Chemistry professor Dr. Bill Luttrell, with the help of OC science students, conducts research every summer. Below is an overview of his primary research interests:
Effects of Environmental and Workplace Chemical Exposures on Drug Metabolizing Enzyme Systems in the Liver—Implications for Chemical-Drug Interactions in People
Exposure to toxic chemicals in the workplace or environment can alter the way the body responds to the administration of therapeutic drugs, other xenobiotics (foreign materials), and endogenous materials. My area of research interests has focused on the effects of environmental and workplace chemical exposures on drug metabolizing enzyme systems in the liver. I am particularly interested in identifying chemical-drug interactions that may occur in exposed worker populations and the implications this might have on the use of therapeutic drugs in this group of people. In the past, I have studied the effects of organophosphate compounds on drug metabolizing enzymes in the livers of guinea pigs, rats, and mice by pretreating them with compounds such as soman or paraoxon and then performing assays for measuring the liver microsomal enzyme activities of carboxylesterase, aniline hydroxylase, and procaine esterase. Sufficient data was collected to perform Michaelis-Menten enzyme kinetic studies using Lineweaver-Burk plots. One of the findings of these initial studies was that a metabolite of soman, 3,3-dimethyl-2-butanone (pinacolone), was involved in the enzyme enhancement caused by soman pretreatment in guinea pigs. Studies in the literature have also shown that other ketones, such as acetone, can produce liver microsomal enzyme enhancement. Currently, I am studying the effects of a series of ketone compounds on these three enzyme systems in liver microsomes of mice. In order to determine if the molecular weight or size of the ketone metabolite influences degree of enzyme enhancement, five ketones of increasing molecular weight or size (acetone, 2-butanone, 2-pentanone, 2-hexanone, and 3,3-dimethyl-2-butanone) were selected for pretreating mice.
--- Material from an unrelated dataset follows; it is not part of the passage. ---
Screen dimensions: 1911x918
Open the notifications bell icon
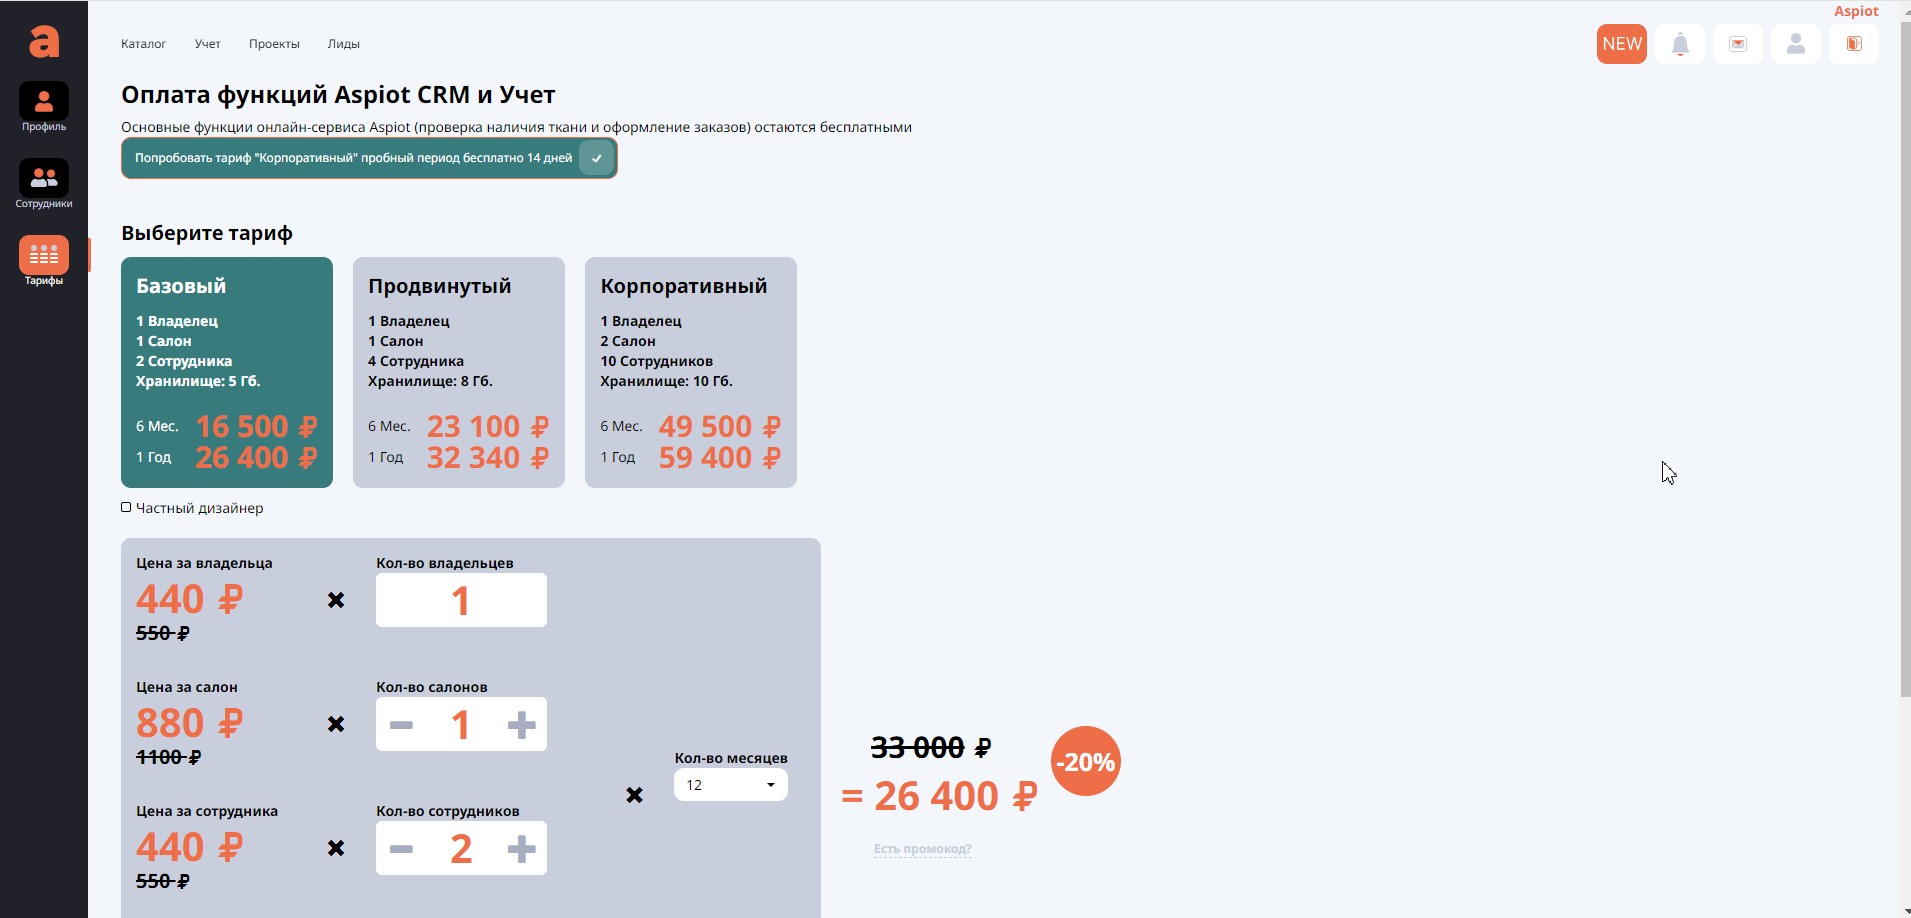pyautogui.click(x=1680, y=44)
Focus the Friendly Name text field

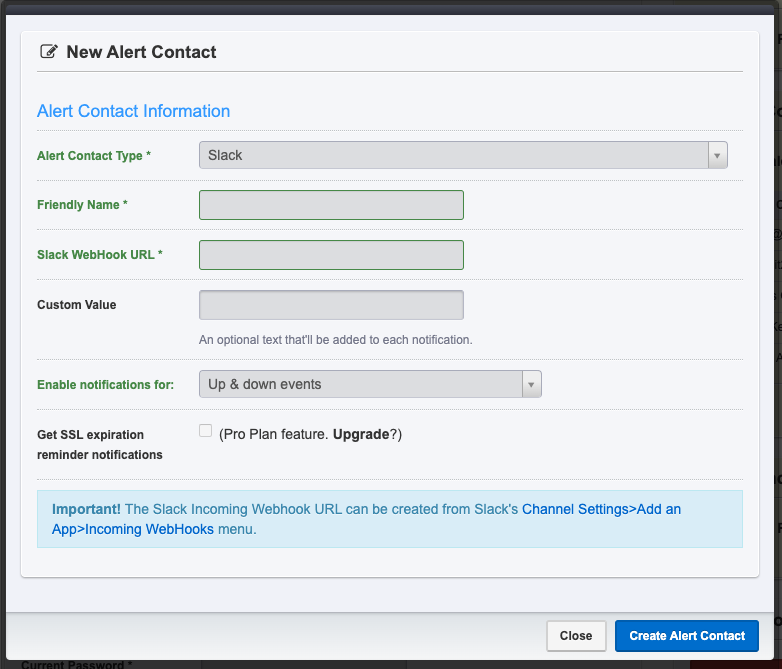pyautogui.click(x=331, y=205)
Studies with these five ketones have been completed using the carboxylesterase and aniline hydroxylase assays. Currently, I am conducting studies using the procaine esterase assay. My hope is to identify and evaluate chemical-drug interactions in people and learn whether this can result in adverse effects or loss of therapeutic effects of commonly used prescription drugs. With this information we can then better inform workers and people in the general population of the risks of exposure to toxic chemicals.
Research student recording data on the flame atomic absorption spectrophotometer.